Her appreciation and vast pallet of art information generated many interesting questions including the construction techniques of millinery felt presentations. She also touched on her award winning textured textile piece, “Maui Sunset”, which was featured at the K-Mart headquarters in Troy, Michigan.

FPA board member and Instructor at WSU, Alina Klin, Ph.D., said, “Now we will need a tutorial on how to make Polish-American felt, this is so interesting and equally so culturally enriching.”

Klin added, “Felt making would be a fit for Tech Town at Wayne State in Detroit as an emerging entrepreneurially art pop-up. This is so appropriate for our International Studies Program at WSU, combining cultures and industry.”
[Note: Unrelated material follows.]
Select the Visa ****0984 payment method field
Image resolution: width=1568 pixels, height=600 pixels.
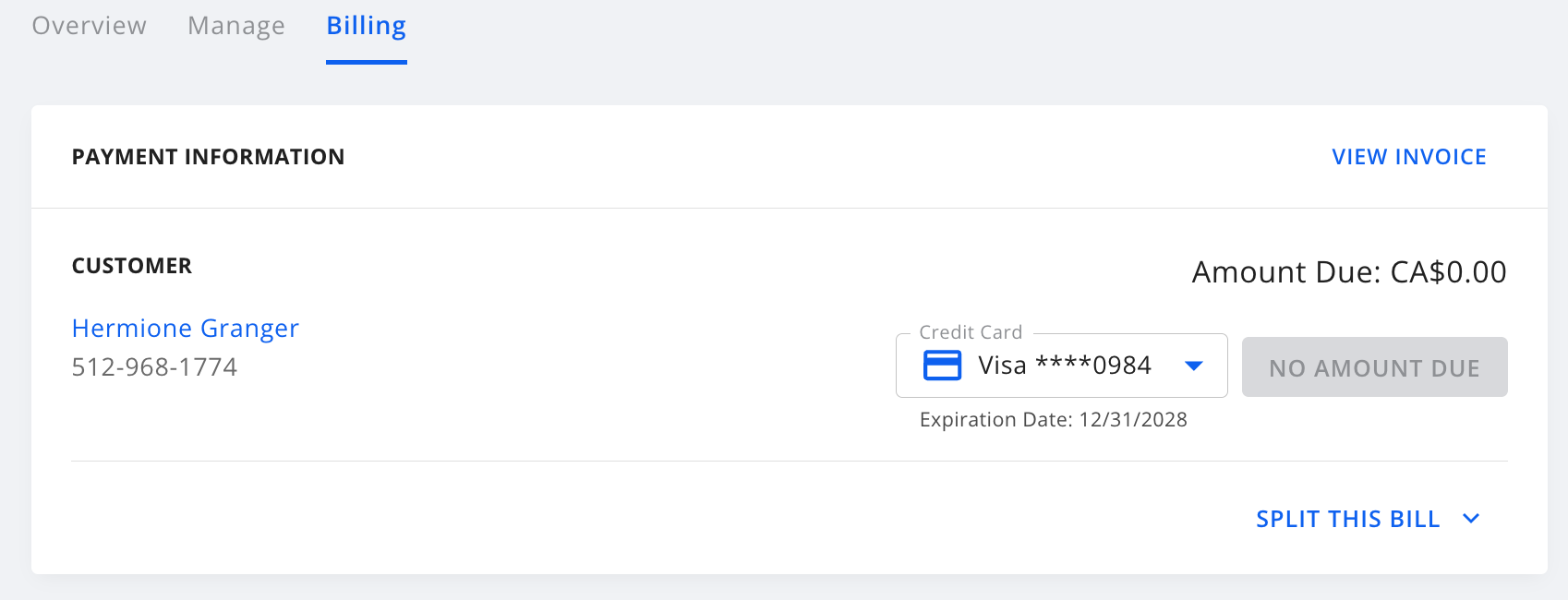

A native daughter of Detroit, Johnson was recognized with her fashion prowess early and while in high school, she received from Governor William Milliken, the Michigan State Fair-Best of Show acknowledgment for the entire State Fair. This special blue ribbon award was for an apparel design and garment construction that she had entered. This was the only time in over 100 years of competition, at the Michigan State Fair, that a garment received this special designation. She was also an honored award winner at the national convention of the National Wool Council in San Francisco.

She started her Art and Textile instructing at the University of Detroit-Mercy.   Currently at WSU, her course specialties are the history, design, production and merchandising of apparel and textiles. She has focused research on the social, historical, economic and psychological factors influencing design and trend development and was selected as a research fellow by TC2 Textile Clothing Technology Corporation. Also, Johnson has published on learning theory and instructional design and is accomplished with cutting edge trends such as avatar fitting simulations.

A recent national project Johnson presented was the “The Influence of the Automobile on Fashion.” She has given international presentations related to apparel design and innovative teaching strategies, such as “The Art of Developing Creativity in Apparel Design Students.”

Of late, Johnson has been the costume consultant on some Michigan film productions. Most recently she was regional director of The Fashion Group International and is an active member of the Michigan Surface Design Association.